Vite 8.0.0 went stable on March 12, 2026. Three weeks and seven patch releases later, the Vite team is on v8.0.7 as of April 7. That's a faster response cadence than most major releases in the JavaScript ecosystem, and it reflects the complexity inherent in swapping out both ESBuild and Rollup for Rolldown as the unified bundler.
What Stable Brought
The headline change from the beta cycle is Rolldown. Vite 8 is built around rolldown 1.0.0-rc.9, which replaced both ESBuild (used for dependency pre-bundling) and Rollup (used for production builds) with a single Rust-based bundler. The performance and memory benefits are real, particularly for larger projects, but so are the edge cases when you have hundreds of community plugins built against Rollup's exact hook interface.

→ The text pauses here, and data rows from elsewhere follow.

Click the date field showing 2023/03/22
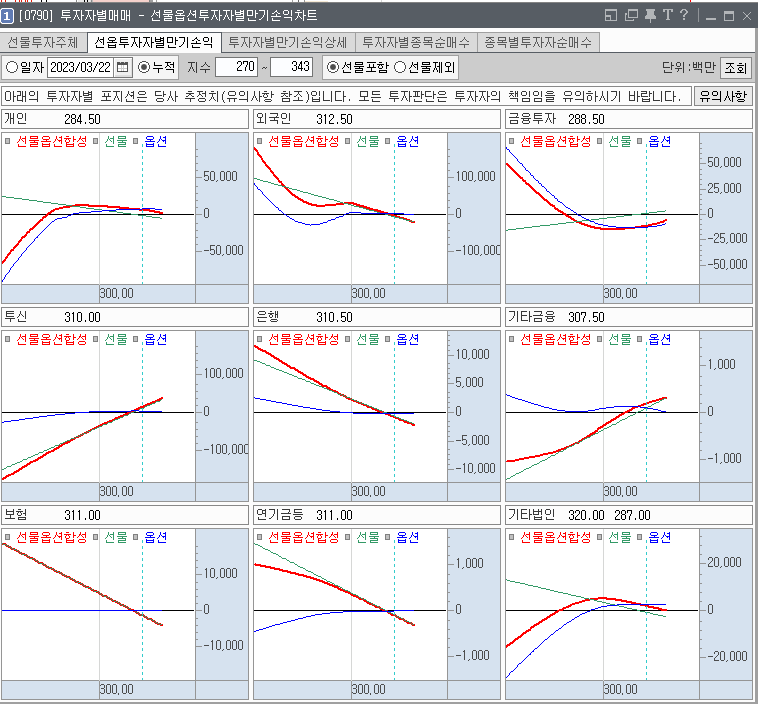Screen dimensions: 758x704 click(x=80, y=67)
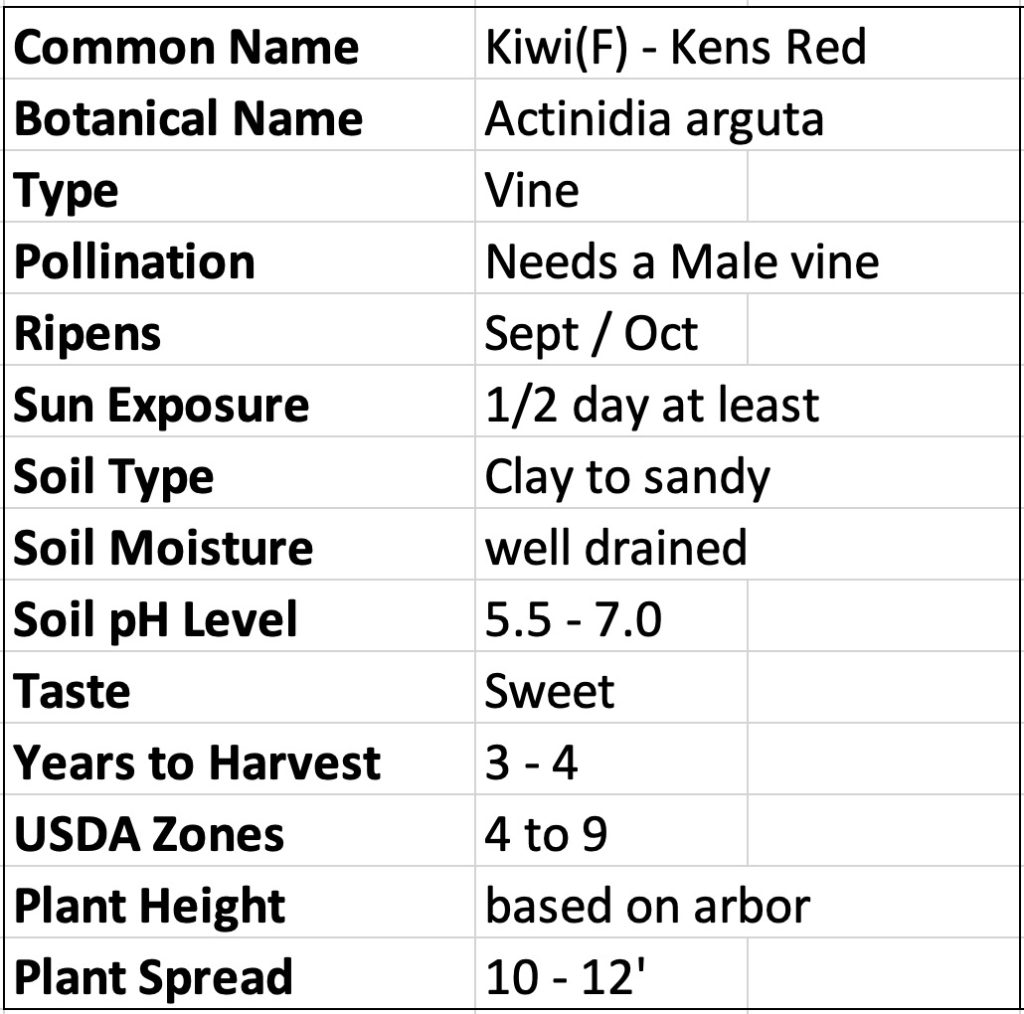Viewport: 1024px width, 1014px height.
Task: Select the Common Name label cell
Action: click(187, 48)
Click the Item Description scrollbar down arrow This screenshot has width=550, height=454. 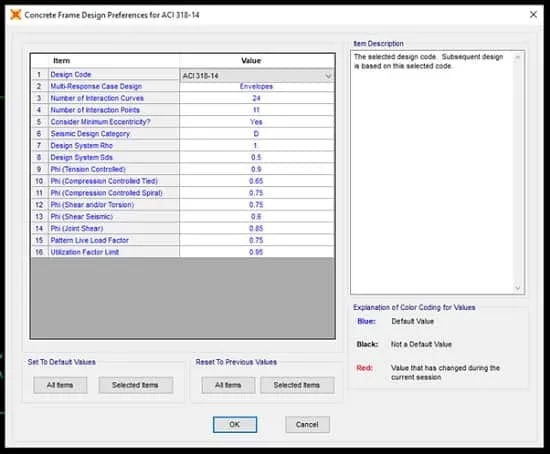point(517,288)
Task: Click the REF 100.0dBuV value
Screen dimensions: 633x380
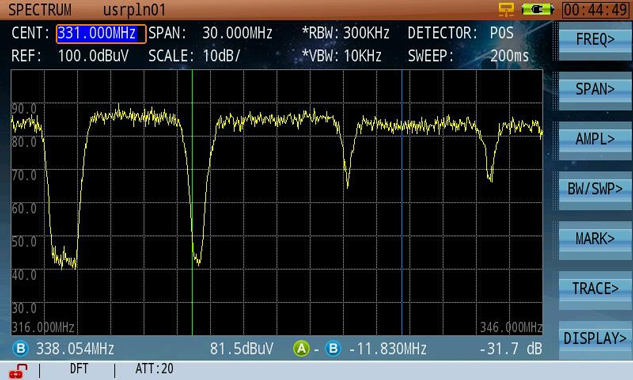Action: tap(93, 56)

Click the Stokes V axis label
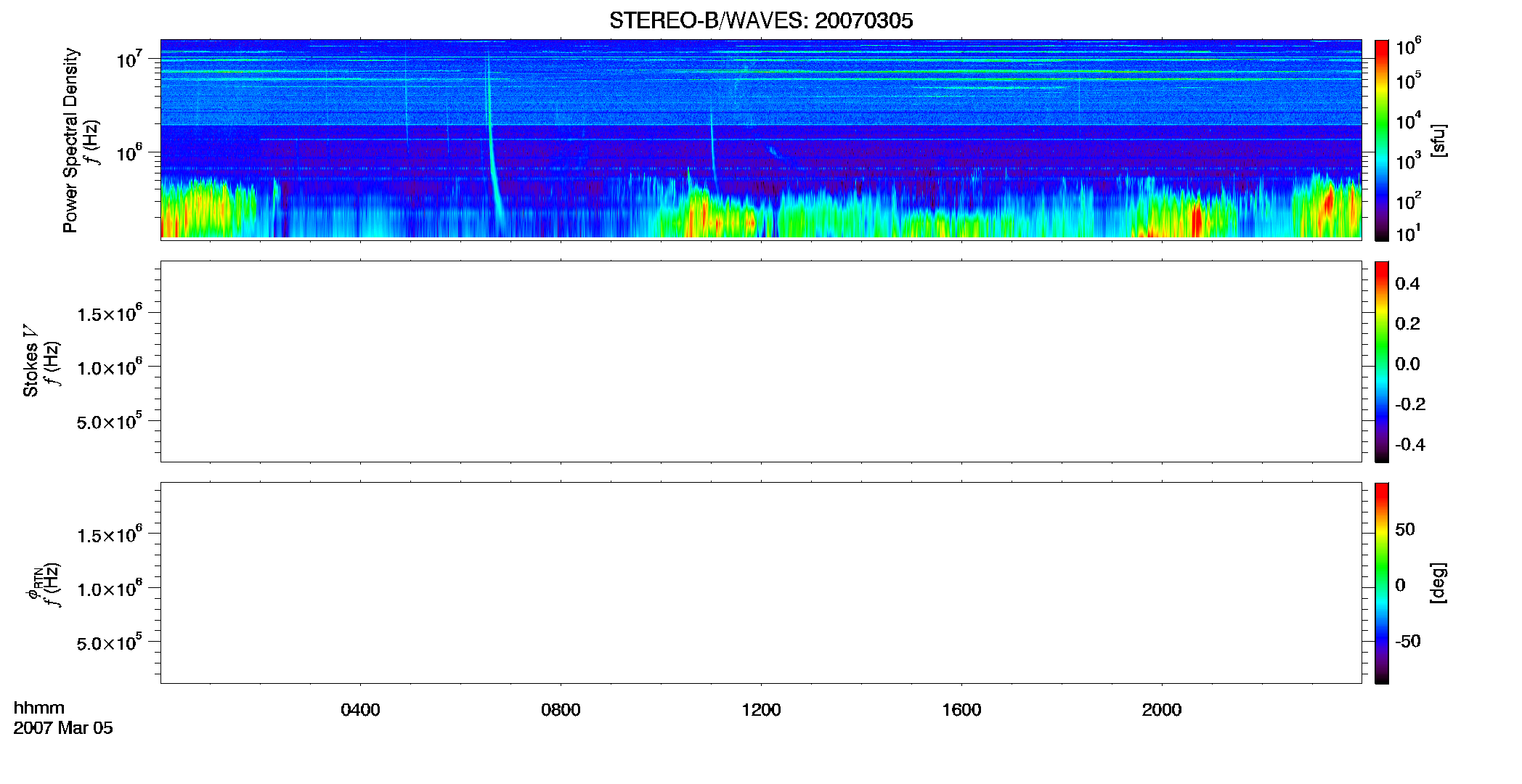[30, 361]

Also new in the stable: browser console output is now forwarded to the dev server terminal. This was a frequently requested DX improvement — when you're debugging in the browser, the errors and logs now surface where you're already watching, instead of requiring a separate DevTools tab.
The Patch Tally
The changelog from v8.0.1 to v8.0.7 shows fixes across a wide surface area:
- v8.0.1 (March 19): Initial stable patch
- v8.0.2 (March 23): Dev server watch behavior fixes
- v8.0.3 (March 26): Further watcher refinements
- v8.0.4 (April 6): CSS and SSR fixes
- v8.0.5 (April 6): Additional SSR and module-runner fixes
- v8.0.6 (April 7): Continued bug fixes
- v8.0.7 (April 7): Latest patch
The rapid-fire April 6-7 releases suggest a specific batch of regressions was found and fixed quickly.
Notable fix categories across the cycle:
- Dev server: concurrent restart prevention, EADDRINUSE handling, proxy error responses (502 vs 500)

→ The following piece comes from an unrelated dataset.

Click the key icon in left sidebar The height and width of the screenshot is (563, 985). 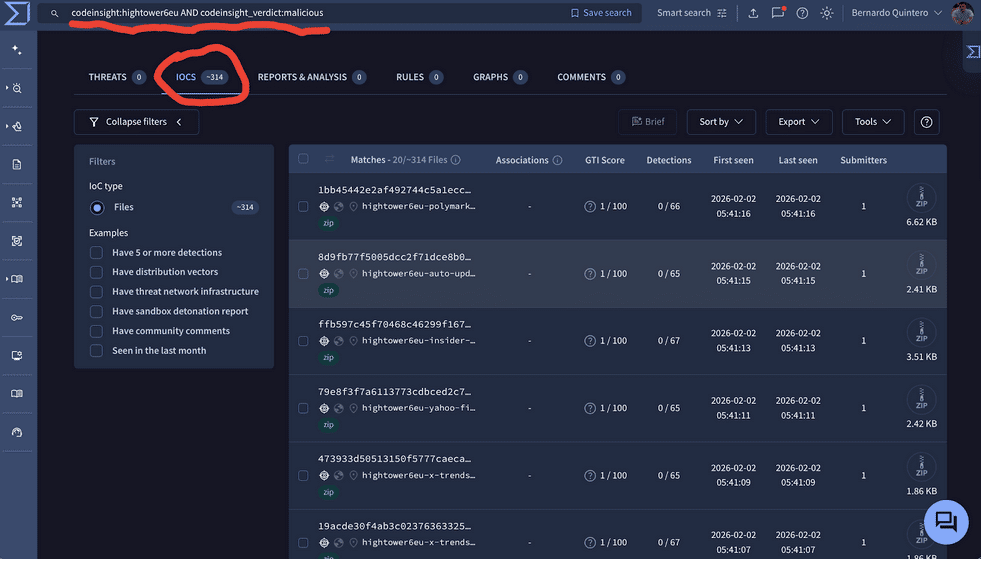[17, 318]
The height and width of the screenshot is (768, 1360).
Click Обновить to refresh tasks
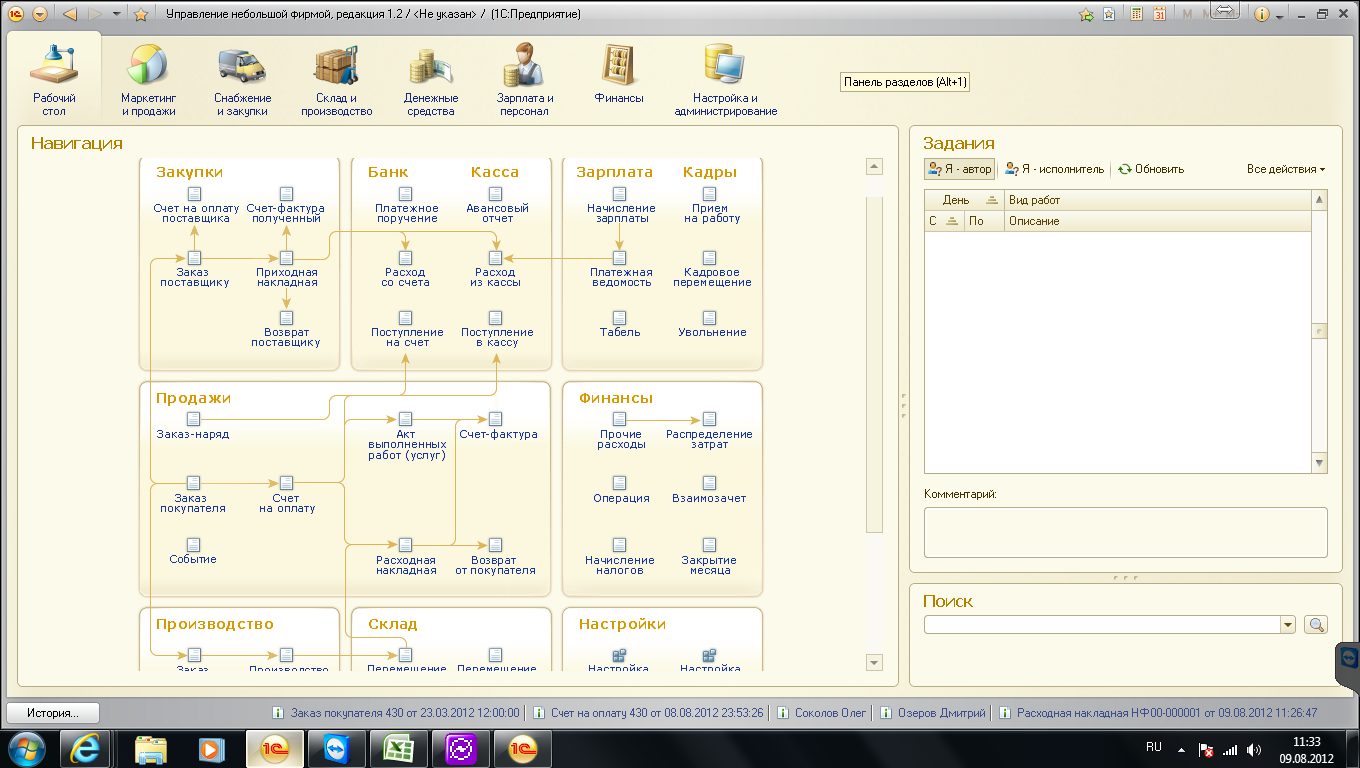(1151, 169)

- CSS: public file URL handling with
server.origin, CSS injection for IIFE output - WASM: SSR support for
.wasm?init, asset URL regexlastIndexreset bug - Module runner: column number handling in sourcemaps, stacktrace robustness
- TypeScript/transform: tsconfig cache handling, symlink resolution
Browser Console Forwarding: Small Detail, Big DX
The addition of browser console forwarding to the dev server terminal (merged in beta.17) deserves specific mention. Previously, browser console output was disconnected from the terminal where you're running vite. With the default dev server configuration, console.log, errors, and warnings now appear where you're already watching. It's a quality-of-life improvement that aligns Vite's dev experience with the kind of integrated feedback that tools like Turbopack offer.
Vite 7 Still Supported
For projects not ready to move, Vite 7 remains supported. The v7 to v8 migration guide is available at vite.dev. The Vite team has been consistent that most straightforward projects migrate without significant issues, but projects with custom plugins or unusual bundler configurations should budget time for testing.
The upgrade path:
npm install vite@latest
Monitor the CHANGELOG for your specific plugins — the community ecosystem is still catching up to the Rolldown interface.